SPECIAL REPORT: BIOSIMILARS

Show Us (the U.S.) the Savings

Biosimilars are saving money but not in the U.S., where companies have used a variety of stalling tactics. Now Pfizer and others are accusing Johnson & Johnson of withholding rebates to fend off biosimilar competition to Remicade.

Thomas Reinke
Contributing Editor

In Europe, biosimilars are doing exactly what they are supposed to do: save money. In November the United Kingdom’s National Health Service announced a deal with AbbVie and four biosimilar manufacturers that will cut $378 million (£300 million) from its $504 million (£400 million) annual expenditure for Humira (adalimumab). That’s a savings of about 75%. The NHS said the savings was double its original estimates. All five adalimumabs will be available in varying volumes with preference given to the version with the lowest price.

While prescribing decisions are left up to physicians, England’s division of the NHS has issued a guidance that says that nine out of 10 new patients should be started on the best value biologic within three months of a launch of the biosimilar. Additionally, the guidance says that at least 80% of existing patients should be switched to the best value biological medicine within 12 months.

The NHS said the availability of multiple competing versions of adalimumab contributed to the large discounts while England’s emphasis on new starts and switching provided assurance to the biosimilar developers that they would be able to gain a sizable share of the market. The speed at which these biosimilars entered the market is also notable. Humira’s patent expired in Europe on Oct. 16, 2018, and the British NHS deal with all five of the drug manufacturers was completed just a month later.

It’s Pfizer vs. J&J

It’s a much different story for biosimilar pricing and market share in this country. Here, companies with originator biologics on the market have used a variety of regulatory and legal tricks to fend off biosimilars and keep the revenue generated by their products pouring in. The most common approach has been for the “originators” to take legal action to assert or defend the patents attached to their products. Take Humira, which had sales of more than $18 billion in 2017. The U.S. patent on Humira’s active ingredient expired in December 2016, but AbbVie has successfully defended the biologic’s manufacturing and other patents. So, as of this writing, the company’s legal maneuvers and related settlements will prevent a biosimilar from coming on the market for another four years, a delay that is worth tens of billions of dollars of revenue for the company. AbbVie’s lawyers have certainly earned their keep, to the detriment of payers that might otherwise be paying for less expensive biosimilars.
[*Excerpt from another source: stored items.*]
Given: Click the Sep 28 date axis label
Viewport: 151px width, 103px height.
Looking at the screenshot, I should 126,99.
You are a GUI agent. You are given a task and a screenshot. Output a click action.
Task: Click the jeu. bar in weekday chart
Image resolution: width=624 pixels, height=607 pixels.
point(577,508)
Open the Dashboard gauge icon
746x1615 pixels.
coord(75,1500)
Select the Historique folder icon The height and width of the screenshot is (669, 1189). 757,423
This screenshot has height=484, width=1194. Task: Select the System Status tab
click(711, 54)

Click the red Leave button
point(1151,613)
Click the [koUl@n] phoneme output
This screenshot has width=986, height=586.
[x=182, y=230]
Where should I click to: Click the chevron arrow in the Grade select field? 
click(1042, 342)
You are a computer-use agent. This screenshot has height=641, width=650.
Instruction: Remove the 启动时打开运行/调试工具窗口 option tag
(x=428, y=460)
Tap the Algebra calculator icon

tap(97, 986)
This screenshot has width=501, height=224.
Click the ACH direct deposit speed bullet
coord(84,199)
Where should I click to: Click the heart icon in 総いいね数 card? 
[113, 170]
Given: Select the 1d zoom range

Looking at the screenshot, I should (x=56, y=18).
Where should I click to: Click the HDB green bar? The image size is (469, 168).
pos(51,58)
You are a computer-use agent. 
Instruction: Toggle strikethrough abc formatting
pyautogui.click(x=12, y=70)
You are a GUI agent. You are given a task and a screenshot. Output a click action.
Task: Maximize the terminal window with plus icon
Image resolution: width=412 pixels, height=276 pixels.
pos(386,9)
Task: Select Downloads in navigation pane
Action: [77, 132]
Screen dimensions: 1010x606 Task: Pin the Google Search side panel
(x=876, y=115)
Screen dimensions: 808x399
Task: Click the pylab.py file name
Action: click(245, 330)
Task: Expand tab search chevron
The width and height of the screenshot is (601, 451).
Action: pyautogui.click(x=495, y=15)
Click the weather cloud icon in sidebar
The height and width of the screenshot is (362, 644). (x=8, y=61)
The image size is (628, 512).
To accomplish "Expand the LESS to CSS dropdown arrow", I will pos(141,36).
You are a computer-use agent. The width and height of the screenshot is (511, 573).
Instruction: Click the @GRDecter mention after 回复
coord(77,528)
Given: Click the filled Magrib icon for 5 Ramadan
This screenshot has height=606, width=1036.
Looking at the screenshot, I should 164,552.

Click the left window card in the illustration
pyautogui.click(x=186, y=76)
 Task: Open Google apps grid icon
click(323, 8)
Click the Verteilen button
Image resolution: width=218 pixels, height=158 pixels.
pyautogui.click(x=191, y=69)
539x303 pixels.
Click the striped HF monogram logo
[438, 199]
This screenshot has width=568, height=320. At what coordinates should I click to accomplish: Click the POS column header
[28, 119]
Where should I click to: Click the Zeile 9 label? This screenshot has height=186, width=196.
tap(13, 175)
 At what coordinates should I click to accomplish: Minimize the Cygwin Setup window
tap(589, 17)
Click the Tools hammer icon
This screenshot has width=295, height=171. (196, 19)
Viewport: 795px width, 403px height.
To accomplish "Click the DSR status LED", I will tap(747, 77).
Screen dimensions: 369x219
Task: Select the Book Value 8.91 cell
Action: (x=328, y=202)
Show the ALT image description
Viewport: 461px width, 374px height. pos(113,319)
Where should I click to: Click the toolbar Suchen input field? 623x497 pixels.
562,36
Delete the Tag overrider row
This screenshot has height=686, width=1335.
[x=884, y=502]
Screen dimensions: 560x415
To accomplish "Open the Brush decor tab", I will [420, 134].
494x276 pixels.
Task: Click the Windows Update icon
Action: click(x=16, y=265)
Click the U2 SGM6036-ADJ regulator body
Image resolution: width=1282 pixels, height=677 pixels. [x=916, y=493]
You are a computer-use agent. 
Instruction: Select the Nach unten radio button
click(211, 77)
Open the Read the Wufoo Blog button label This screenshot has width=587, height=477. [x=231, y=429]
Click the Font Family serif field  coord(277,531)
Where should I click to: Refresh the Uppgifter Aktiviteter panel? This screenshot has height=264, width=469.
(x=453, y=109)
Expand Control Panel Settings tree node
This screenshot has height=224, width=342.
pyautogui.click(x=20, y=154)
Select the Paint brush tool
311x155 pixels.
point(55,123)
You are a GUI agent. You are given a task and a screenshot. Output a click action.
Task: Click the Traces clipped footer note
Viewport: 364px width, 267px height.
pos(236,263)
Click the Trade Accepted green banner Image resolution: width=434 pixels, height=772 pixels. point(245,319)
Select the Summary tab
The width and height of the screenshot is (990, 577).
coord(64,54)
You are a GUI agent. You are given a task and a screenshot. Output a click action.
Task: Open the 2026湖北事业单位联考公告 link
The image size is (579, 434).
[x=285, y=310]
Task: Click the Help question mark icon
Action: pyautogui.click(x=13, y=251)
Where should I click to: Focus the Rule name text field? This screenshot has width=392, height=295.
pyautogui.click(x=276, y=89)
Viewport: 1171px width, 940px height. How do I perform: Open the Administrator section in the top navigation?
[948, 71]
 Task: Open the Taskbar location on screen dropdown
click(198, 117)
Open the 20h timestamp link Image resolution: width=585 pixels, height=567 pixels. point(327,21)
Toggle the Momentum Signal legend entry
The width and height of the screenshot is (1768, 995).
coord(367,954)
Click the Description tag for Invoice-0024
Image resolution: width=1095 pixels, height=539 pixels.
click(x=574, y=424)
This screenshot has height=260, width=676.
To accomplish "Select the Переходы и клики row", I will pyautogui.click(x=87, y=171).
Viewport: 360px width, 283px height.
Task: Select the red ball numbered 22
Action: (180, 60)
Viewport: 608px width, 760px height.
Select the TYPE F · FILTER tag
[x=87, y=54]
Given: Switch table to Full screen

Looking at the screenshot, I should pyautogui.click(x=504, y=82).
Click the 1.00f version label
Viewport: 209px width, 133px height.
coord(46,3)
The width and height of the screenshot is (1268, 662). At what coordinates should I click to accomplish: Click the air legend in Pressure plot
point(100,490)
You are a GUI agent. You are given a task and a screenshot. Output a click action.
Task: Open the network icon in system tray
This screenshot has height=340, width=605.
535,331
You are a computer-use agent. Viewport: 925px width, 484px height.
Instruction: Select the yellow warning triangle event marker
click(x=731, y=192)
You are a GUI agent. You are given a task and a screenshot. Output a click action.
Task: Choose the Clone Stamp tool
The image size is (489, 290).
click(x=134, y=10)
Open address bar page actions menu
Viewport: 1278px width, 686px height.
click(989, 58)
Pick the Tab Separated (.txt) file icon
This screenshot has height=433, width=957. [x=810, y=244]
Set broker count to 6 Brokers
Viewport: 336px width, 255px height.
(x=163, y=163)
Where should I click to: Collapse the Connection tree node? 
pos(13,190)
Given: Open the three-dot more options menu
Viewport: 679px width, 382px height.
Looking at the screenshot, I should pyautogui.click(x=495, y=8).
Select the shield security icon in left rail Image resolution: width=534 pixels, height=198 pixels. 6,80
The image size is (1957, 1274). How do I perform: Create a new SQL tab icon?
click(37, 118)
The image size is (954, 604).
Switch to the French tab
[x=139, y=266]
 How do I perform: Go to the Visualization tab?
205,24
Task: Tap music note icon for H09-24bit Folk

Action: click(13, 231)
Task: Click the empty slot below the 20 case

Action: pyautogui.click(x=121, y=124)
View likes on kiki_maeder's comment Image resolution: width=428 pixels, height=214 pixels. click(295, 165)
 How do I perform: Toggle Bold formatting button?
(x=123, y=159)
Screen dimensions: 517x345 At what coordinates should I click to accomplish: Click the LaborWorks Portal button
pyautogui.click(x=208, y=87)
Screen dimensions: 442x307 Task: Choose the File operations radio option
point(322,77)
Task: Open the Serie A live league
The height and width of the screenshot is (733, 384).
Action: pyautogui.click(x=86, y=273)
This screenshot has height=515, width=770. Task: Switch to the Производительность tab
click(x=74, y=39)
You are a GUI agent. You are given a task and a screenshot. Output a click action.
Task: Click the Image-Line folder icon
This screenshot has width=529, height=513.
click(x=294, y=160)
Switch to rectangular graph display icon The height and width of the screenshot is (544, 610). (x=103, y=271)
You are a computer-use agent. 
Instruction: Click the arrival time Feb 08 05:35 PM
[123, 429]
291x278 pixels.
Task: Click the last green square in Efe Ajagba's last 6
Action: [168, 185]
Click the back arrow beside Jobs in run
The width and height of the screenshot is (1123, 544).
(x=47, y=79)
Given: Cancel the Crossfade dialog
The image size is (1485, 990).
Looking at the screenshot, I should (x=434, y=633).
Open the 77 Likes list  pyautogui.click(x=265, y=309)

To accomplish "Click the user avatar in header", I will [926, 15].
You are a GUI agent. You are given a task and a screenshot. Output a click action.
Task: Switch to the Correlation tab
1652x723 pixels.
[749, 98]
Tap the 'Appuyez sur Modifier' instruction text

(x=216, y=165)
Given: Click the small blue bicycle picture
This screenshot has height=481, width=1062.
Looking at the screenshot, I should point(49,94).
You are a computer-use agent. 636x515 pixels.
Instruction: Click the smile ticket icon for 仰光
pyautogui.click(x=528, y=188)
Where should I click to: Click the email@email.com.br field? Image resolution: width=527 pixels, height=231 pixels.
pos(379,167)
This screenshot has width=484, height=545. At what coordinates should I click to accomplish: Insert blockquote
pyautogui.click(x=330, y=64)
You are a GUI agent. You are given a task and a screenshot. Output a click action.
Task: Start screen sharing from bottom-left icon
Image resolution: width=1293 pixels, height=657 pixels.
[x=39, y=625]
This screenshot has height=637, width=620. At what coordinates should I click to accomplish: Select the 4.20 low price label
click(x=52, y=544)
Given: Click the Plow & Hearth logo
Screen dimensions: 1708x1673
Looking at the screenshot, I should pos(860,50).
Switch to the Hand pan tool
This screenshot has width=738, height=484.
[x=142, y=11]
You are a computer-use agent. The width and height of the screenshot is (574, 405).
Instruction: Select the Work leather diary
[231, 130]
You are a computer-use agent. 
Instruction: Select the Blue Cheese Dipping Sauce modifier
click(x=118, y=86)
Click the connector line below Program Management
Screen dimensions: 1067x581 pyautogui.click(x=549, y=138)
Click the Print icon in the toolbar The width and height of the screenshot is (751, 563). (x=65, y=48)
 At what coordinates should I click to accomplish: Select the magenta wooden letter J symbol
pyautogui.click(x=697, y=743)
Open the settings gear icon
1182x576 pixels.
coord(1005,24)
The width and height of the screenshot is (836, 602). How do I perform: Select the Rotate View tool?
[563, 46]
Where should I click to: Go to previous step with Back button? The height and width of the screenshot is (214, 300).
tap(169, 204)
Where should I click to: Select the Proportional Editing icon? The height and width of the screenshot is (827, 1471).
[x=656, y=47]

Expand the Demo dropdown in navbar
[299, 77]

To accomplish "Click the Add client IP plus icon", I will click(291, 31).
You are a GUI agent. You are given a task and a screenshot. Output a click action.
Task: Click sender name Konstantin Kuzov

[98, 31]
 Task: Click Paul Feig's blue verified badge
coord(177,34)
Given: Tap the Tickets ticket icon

Meanwhile, Johnson & Johnson and Pfizer are engaged in a different kind of biosimilar legal combat. Pfizer launched Inflectra, a biosimilar to J&J’s Remicade, in November 2016. The company is now suing J&J under antitrust statutes, claiming that within weeks of the launch of Inflectra, J&J implemented a “biosimilar readiness plan” that illegally blocked insurers from reimbursing for Inflectra and other biosimilars to Remicade. Pfizer alleges that J&J’s plan included exclusive contracts that withheld rebates from insurers unless they excluded biosimilars from formularies or impose fail-first preconditions for biosimilars. Infliximab is a buy-and-bill drug, and actions to limit coverage of Inflectra have had a trickle-down effect of incentivizing providers to use only Remicade, says Pfizer.

Other unfair terms in the J&J contracts, according to the Pfizer lawsuit, include the bundling of rebates for several medications and allowing J&J to forgo all rebates if the preferential terms for Remicade are not followed. These contracts cover about 70% of commercial patients, the lawsuit says. Walgreens and Kroger, plus several states, have filed similar complaints against J&J.

J&J’s defense has been that Pfizer failed to provide facts that its contracts cause an antitrust injury, and that it has failed to provide specific examples of antitrust injury.

J&J has filed numerous motions to delay proceedings and to dismiss the lawsuits. In August 2018, a federal district court judge denied J&J’s motion to dismiss Pfizer’s lawsuit.

Last month, the same court denied a motion to dismiss the Walgreens–Kroger claim. The court also allowed many of the suits from states to go forward, citing “coercive” rebates.

This case could establish important precedents for steps that brand-name manufacturers can (and cannot) take to protect their market share. The Biosimilars Council filed an amicus brief in support of Pfizer’s lawsuit. It says that J&J’s attempts to keep its market share were intended to “prevent Inflectra from competing” with Remicade. The document also argues that if the court sides with J&J, it would, effectively, provide a roadmap for other innovator product sponsors to follow suit with similar tactics in quashing biosimilar competition for high-cost biologics.

No matter what the outcome, this lawsuit will almost certainly trudge along at a litigious snail’s pace. Compare that to the one-month switchover to biosimilars in the U.K.

Any delay plays to J&J’s advantage. In its October 2018 earnings conference call, J&J said Remicade has a 93% market share for infliximab, although that impressive showing was coupled with a 18% decline in U.S. sales.